While it’s clear that technology is going to infiltrate and revolutionize healthcare, it may not be your typical Silicon Valley disruptor that is going to know how to operate in this unique and complex environment. That company will need “med cred,” too.

Investors evaluating healthcare startups should ask four questions:

  1. What original data and medical research support the company’s idea? Data and research open a lot of doors in healthcare. Did the company conduct its own peer-reviewed research? Holmes based Theranos on a patent for a faster and cheaper blood test, with a unique approach via a finger stick. That’s a great idea, but is it worthy of a $10 billion company valuation? Were Theranos and investors skipping over considerations of how arduous FDA approvals can be?
  2. Do executives have serious experience and any background in medicine? Unlike other industries where an outsider perspective can be transformational, in medicine there is no replacement for medical experience, credentials, and training. It’s exciting to have disrupters. But to succeed these companies must marry the old-fashioned high touch of medical wisdom and experience with futuristic ways of healing a human being. Medicine is more complex than a taxi service. Even having that kind of experience on your board may not be enough, depending on how involved a board is in the day-to-day operations of the company.
  3. Do they offer wellness and coaches rather than real medical advice? As a practitioner of precision medicine, I embrace using technology to disrupt our profession, but you need the right balance of bricks versus clicks. Medical advice cannot be dispensed by algorithms (yet). And doctors are harder to scale in a cost-efficient way.

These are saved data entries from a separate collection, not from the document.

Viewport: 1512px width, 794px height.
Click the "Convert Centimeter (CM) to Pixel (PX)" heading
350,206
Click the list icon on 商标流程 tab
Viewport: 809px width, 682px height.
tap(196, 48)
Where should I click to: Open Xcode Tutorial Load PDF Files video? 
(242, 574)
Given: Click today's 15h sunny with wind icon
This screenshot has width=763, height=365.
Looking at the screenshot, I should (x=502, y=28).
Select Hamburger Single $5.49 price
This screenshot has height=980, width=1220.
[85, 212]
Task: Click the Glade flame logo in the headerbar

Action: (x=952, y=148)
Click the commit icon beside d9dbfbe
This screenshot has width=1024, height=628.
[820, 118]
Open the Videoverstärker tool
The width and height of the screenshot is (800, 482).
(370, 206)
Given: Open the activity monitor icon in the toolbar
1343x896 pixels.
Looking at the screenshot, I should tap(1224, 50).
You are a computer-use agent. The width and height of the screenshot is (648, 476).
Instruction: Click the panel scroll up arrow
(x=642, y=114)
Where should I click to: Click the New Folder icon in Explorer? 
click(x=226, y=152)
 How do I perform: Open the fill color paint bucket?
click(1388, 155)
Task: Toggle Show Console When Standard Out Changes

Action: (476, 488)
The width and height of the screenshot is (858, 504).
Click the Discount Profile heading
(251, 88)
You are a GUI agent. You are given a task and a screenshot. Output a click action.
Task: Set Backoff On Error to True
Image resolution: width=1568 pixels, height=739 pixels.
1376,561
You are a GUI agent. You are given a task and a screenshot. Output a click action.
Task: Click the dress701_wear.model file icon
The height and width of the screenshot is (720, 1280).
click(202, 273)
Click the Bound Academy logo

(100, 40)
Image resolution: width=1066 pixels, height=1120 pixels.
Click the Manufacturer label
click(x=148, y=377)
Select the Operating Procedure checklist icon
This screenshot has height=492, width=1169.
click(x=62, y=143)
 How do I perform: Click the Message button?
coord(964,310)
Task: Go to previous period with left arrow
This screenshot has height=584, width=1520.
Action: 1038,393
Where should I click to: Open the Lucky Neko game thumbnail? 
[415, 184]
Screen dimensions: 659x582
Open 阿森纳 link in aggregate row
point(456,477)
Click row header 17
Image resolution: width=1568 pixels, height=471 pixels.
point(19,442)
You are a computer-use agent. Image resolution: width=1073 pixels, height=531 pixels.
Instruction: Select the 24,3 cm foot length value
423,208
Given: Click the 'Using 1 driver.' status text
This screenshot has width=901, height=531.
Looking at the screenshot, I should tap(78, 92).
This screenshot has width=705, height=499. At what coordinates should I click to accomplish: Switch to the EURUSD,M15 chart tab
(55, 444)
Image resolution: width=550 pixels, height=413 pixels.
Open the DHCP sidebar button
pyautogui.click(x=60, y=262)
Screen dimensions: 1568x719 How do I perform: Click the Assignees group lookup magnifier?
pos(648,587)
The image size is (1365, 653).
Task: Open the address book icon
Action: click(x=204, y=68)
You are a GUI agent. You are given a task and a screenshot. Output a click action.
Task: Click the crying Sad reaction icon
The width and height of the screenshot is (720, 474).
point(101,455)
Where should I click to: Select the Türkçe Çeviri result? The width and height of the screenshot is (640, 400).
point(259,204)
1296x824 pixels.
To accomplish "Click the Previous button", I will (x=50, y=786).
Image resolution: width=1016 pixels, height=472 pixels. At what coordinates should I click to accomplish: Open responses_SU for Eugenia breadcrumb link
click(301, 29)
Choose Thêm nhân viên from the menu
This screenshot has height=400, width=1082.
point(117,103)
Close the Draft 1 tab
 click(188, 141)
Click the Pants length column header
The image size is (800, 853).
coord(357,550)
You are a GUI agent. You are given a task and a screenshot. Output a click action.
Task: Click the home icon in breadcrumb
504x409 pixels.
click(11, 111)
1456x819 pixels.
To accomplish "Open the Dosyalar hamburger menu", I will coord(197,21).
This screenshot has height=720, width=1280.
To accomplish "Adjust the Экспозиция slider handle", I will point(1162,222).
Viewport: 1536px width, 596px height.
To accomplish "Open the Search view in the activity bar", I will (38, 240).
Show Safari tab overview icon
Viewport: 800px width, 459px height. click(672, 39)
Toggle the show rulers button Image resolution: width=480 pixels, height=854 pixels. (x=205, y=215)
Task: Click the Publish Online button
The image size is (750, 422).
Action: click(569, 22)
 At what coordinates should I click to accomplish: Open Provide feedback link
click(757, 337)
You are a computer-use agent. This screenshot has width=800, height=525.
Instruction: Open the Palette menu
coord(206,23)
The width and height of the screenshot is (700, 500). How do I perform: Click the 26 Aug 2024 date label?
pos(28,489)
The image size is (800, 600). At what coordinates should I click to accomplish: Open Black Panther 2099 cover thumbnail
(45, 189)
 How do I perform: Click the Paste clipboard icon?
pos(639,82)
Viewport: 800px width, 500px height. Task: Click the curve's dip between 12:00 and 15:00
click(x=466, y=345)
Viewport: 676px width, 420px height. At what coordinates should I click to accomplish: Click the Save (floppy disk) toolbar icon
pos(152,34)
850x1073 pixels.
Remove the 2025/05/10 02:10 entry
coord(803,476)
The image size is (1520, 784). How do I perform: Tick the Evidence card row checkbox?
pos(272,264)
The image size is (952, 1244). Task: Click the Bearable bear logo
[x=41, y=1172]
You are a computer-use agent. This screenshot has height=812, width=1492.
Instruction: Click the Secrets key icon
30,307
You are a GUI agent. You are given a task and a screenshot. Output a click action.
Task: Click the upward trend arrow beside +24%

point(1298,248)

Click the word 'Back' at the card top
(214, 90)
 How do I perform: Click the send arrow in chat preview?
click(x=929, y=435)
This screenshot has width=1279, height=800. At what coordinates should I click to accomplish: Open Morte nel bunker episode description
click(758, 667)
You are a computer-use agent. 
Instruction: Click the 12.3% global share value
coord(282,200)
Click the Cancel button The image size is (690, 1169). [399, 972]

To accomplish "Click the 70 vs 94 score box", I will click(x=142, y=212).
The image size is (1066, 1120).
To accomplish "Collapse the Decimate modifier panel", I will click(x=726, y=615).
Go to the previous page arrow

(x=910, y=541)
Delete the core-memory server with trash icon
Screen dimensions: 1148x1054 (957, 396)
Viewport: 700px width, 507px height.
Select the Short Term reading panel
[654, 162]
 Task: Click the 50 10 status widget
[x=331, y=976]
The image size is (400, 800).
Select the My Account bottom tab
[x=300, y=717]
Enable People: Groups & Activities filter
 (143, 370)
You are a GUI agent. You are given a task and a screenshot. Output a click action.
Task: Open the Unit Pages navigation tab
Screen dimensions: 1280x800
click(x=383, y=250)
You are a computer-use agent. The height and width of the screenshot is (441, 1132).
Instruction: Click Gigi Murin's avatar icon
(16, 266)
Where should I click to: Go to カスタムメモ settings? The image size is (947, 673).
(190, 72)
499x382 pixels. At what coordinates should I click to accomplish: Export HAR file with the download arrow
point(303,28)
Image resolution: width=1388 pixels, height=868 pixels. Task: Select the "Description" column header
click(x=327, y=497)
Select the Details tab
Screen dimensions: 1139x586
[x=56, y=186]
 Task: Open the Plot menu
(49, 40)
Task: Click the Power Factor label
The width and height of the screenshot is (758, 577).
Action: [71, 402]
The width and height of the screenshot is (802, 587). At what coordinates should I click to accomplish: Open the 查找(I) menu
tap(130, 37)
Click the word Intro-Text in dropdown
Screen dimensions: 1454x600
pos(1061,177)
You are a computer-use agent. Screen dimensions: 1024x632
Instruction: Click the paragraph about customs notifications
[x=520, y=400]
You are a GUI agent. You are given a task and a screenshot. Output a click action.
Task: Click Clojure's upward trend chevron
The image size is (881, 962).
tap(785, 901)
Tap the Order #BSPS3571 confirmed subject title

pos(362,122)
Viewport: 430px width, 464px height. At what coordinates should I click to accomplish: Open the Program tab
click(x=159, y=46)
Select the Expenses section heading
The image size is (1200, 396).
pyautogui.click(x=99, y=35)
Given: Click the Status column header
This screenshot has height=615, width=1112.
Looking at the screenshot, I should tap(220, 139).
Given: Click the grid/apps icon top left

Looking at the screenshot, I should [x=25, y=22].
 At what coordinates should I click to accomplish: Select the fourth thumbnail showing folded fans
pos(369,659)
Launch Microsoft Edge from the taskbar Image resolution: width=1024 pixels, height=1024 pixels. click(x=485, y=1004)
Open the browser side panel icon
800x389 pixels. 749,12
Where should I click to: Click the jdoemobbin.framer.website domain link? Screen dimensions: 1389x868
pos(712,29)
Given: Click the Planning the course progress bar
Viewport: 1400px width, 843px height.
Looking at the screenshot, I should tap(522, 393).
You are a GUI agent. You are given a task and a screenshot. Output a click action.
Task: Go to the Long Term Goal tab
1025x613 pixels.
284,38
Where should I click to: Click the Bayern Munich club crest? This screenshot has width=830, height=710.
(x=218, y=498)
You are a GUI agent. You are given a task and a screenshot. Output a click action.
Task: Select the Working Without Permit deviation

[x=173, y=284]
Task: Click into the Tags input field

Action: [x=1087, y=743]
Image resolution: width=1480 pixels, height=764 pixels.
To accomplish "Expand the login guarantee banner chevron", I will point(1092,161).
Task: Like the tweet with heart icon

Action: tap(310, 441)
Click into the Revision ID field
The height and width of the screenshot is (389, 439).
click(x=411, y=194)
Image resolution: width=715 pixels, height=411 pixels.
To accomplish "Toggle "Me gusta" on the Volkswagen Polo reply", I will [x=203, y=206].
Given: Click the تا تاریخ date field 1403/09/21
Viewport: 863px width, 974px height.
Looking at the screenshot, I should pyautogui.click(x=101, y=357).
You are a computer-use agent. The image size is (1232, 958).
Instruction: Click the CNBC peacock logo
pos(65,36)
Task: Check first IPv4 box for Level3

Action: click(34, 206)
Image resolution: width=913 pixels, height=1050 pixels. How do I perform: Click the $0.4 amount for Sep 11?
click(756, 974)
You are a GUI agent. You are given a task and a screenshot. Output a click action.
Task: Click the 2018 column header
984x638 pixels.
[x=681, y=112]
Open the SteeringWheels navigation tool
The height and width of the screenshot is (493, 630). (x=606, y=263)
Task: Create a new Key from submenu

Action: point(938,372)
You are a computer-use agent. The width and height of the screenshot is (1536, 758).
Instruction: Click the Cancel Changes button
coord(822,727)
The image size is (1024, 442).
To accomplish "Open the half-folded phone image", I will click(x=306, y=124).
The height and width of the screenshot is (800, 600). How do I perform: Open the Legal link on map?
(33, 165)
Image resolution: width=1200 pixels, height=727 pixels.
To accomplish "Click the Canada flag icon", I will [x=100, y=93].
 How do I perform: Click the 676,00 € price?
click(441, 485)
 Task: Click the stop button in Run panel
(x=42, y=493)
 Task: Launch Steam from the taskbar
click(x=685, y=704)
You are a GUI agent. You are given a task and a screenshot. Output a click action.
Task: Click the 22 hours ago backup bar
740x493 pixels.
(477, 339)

Some startups are going the coaching route instead. True medical care requires doctors interacting with patients and hearing what other factors, such as stress, history, diet and sleep, may be at work. This interaction is the je ne sais quoi, the intuition that comes from decades of seeing patients. Advice from coaches and wellness experts is no substitute for the insight of a trained medical professional with expertise. If you are looking for a heavyweight health disruptor, don’t back a lightweight approach.
  4. Can they navigate through the often-Byzantine medical structures and healthcare systems? Theranos is not the first Silicon Valley company to get tangled up in FDA approvals. In 2013, the FDA ordered the genetic-testing company 23andMe to stop immediately selling its flagship product, its $99 “Personal Genome Service,” raising concerns about the accuracy of results. As the company started to offer new health-related results, the FDA regulated it as a medical device, and it has taken until now to get clearance for a small fraction of the battery of tests it once offered. What was of greater concern to me as a physician? Imagining an individual sitting alone in their home reading their results with no doctor present to help them interpret the information. A startup that recognizes the deep implications, and knows how to produce results in a regulatory environment probably requires something more than a direct-to-consumer infrastructure. For example, GV (formerly known as Google Ventures) is backing one effort to create a device that would inject large-molecule biologic drugs, which usually require injections, via a pill coated in tiny needles that would instead inject the medicine in the stomach lining, where there is no sensation. This Rani capsule is going to be in tests for at least two years. That’s a long lock-up.

Perhaps central to Theranos’ woes is that building a great a startup requires singular focus.

And that’s part of the difficulty of trying to build a “bricks and clicks” model, something that might be the real solution in healthcare. You probably need to have built up something already in the healthcare field if you want to disrupt it.

That leads me to my final tip. In an industry that likes to talk about unicorns, healthcare startup investment involves finding a special kind of mythical beast: Someone who can manage to be both an insider and a disruptor.

Florence Comite, M.D., an endocrinologist, is the author of “Keep it Up,” a book about precision medicine.